Work required: Please copy each line of the records below that holds the word "Duftkerze".

Records provided:
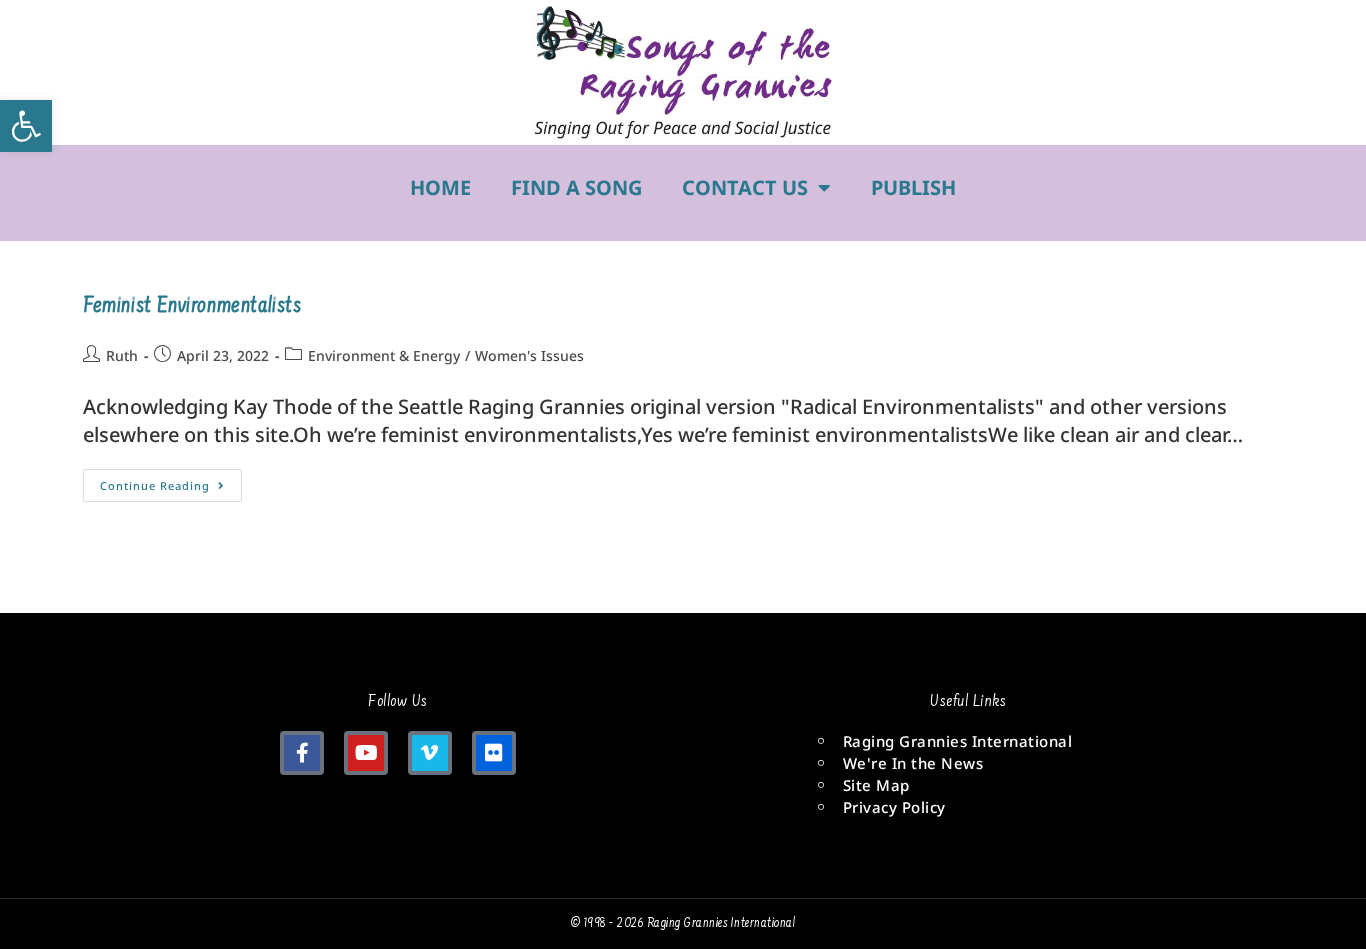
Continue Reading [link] (171, 481)
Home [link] (440, 187)
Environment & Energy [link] (384, 355)
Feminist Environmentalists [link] (192, 307)
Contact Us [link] (745, 187)
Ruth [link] (122, 355)
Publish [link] (913, 187)
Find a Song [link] (576, 187)
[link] (26, 126)
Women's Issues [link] (529, 355)
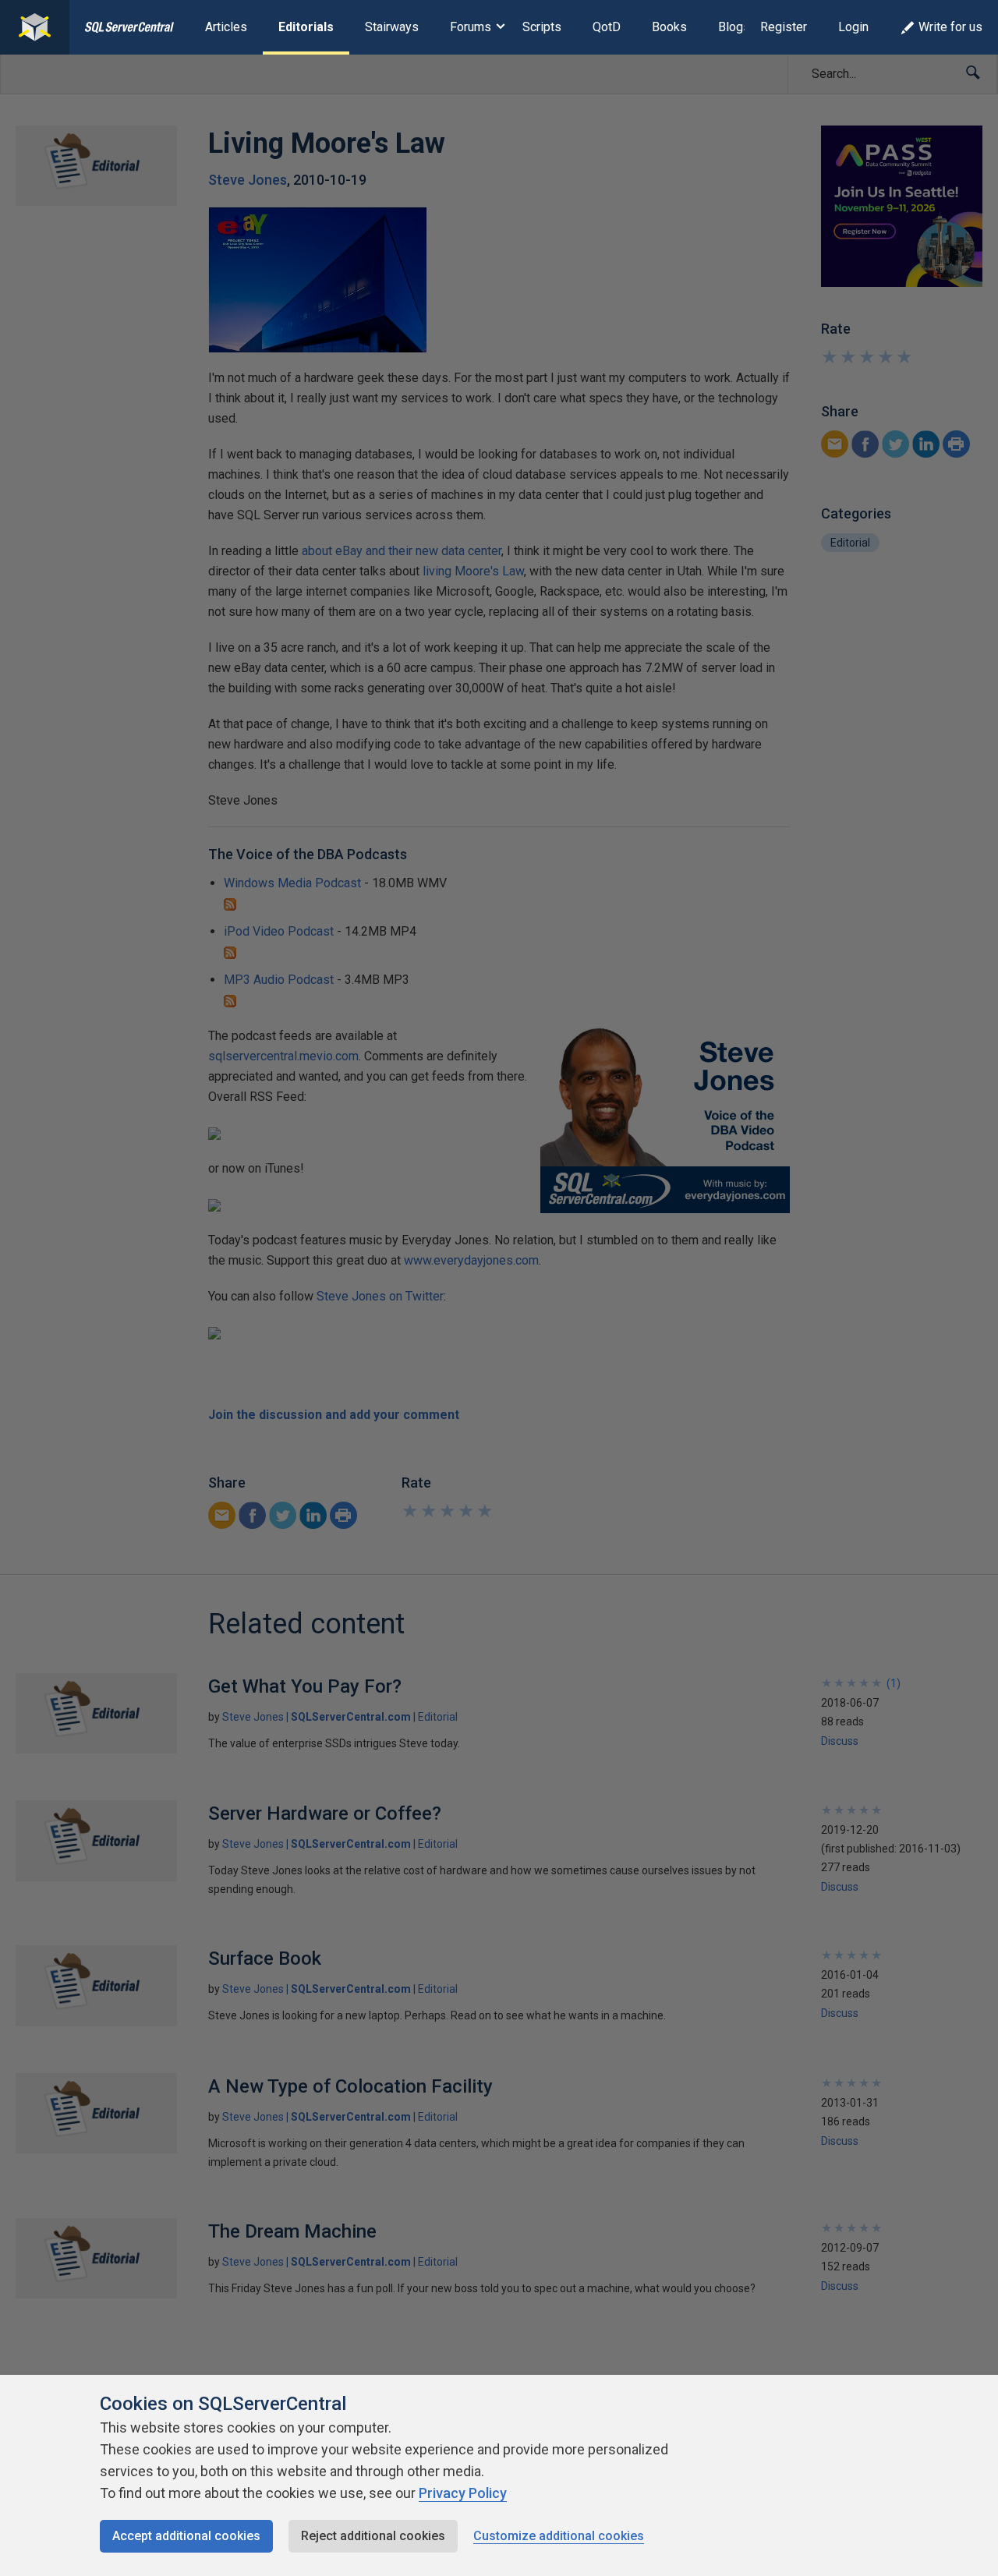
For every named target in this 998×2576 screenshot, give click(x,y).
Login (853, 26)
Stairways (392, 26)
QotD (607, 26)
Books (669, 26)
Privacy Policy (463, 2493)
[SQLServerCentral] (34, 27)
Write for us (950, 26)
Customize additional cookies (558, 2535)
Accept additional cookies (186, 2535)
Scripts (541, 26)
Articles (226, 26)
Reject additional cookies (373, 2535)
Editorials (306, 26)
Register (783, 26)
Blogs (734, 26)
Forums (470, 26)
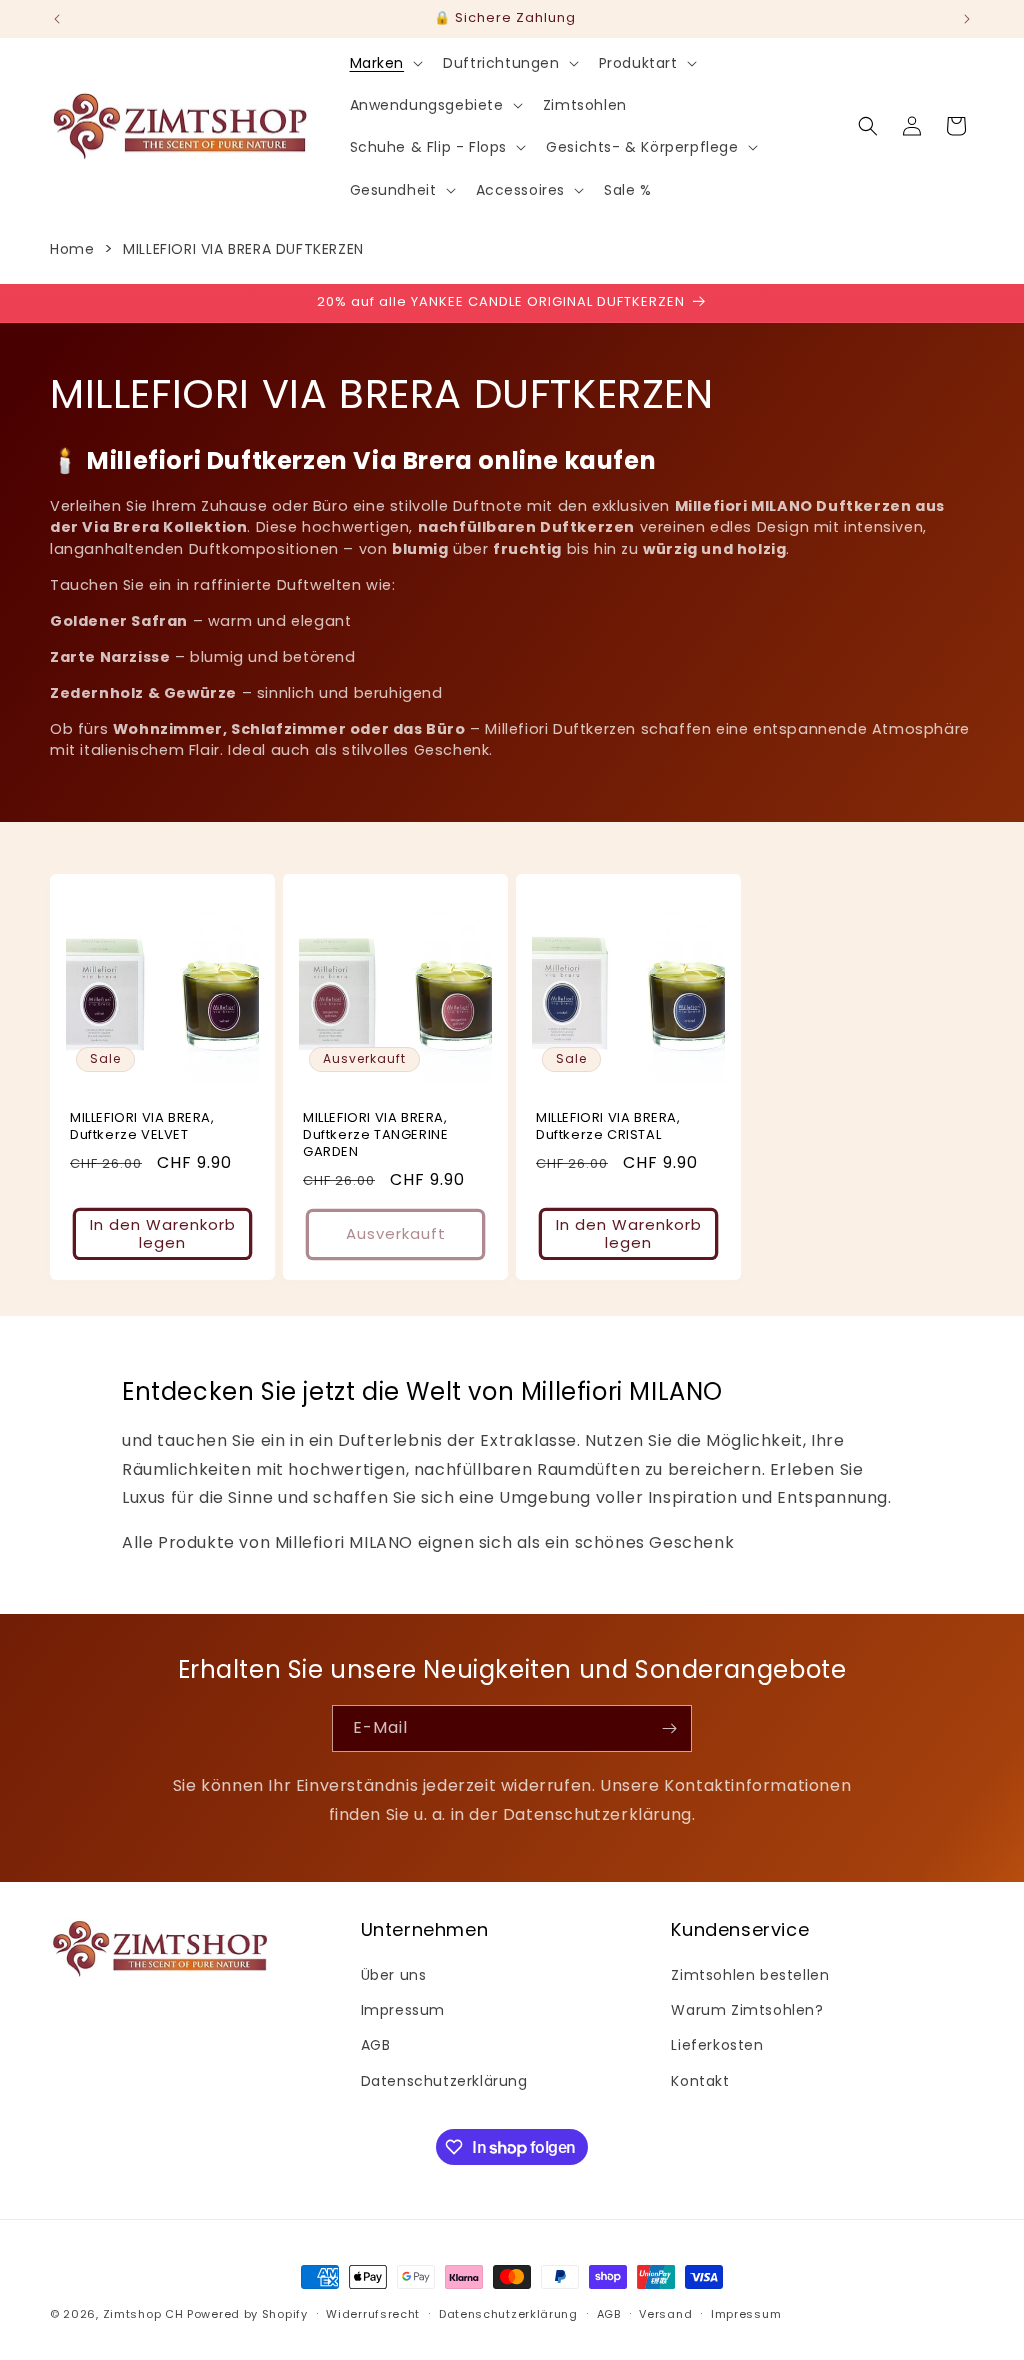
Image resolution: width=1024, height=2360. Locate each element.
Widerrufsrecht (373, 2314)
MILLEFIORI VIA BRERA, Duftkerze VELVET (142, 1127)
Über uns (394, 1975)
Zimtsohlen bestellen (750, 1975)
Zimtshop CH (143, 2314)
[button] (385, 63)
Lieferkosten (717, 2045)
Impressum (403, 2010)
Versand (665, 2314)
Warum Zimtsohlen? (747, 2010)
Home (72, 249)
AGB (376, 2045)
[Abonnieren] (669, 1728)
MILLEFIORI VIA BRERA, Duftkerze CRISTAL (608, 1127)
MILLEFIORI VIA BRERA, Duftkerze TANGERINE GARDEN (375, 1135)
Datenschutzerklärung (444, 2081)
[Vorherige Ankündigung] (57, 19)
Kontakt (700, 2081)
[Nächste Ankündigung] (967, 19)
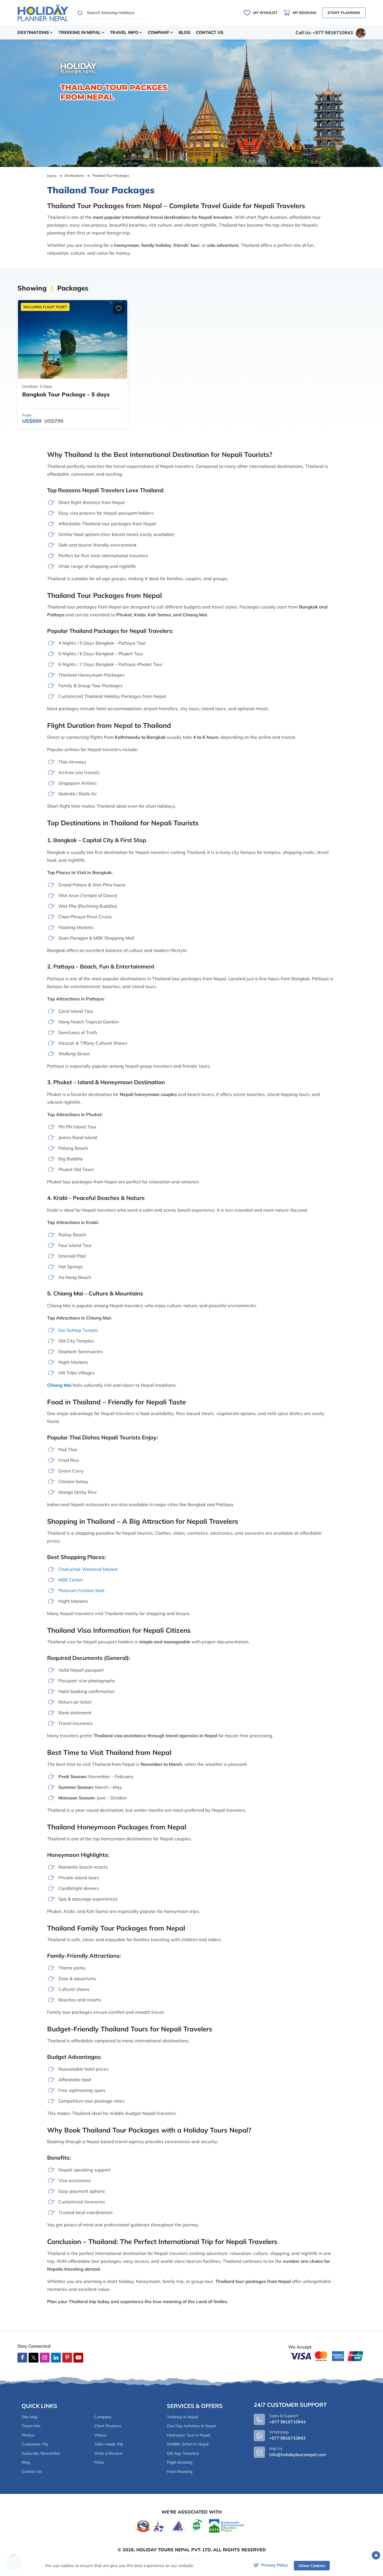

Response for this exercise:
MILLEFIORI VIA BRERA, Duftkerze VELVET (142, 1127)
MILLEFIORI VIA BRERA, Duftkerze CRISTAL (608, 1127)
MILLEFIORI VIA BRERA, Duftkerze TANGERINE GARDEN (375, 1135)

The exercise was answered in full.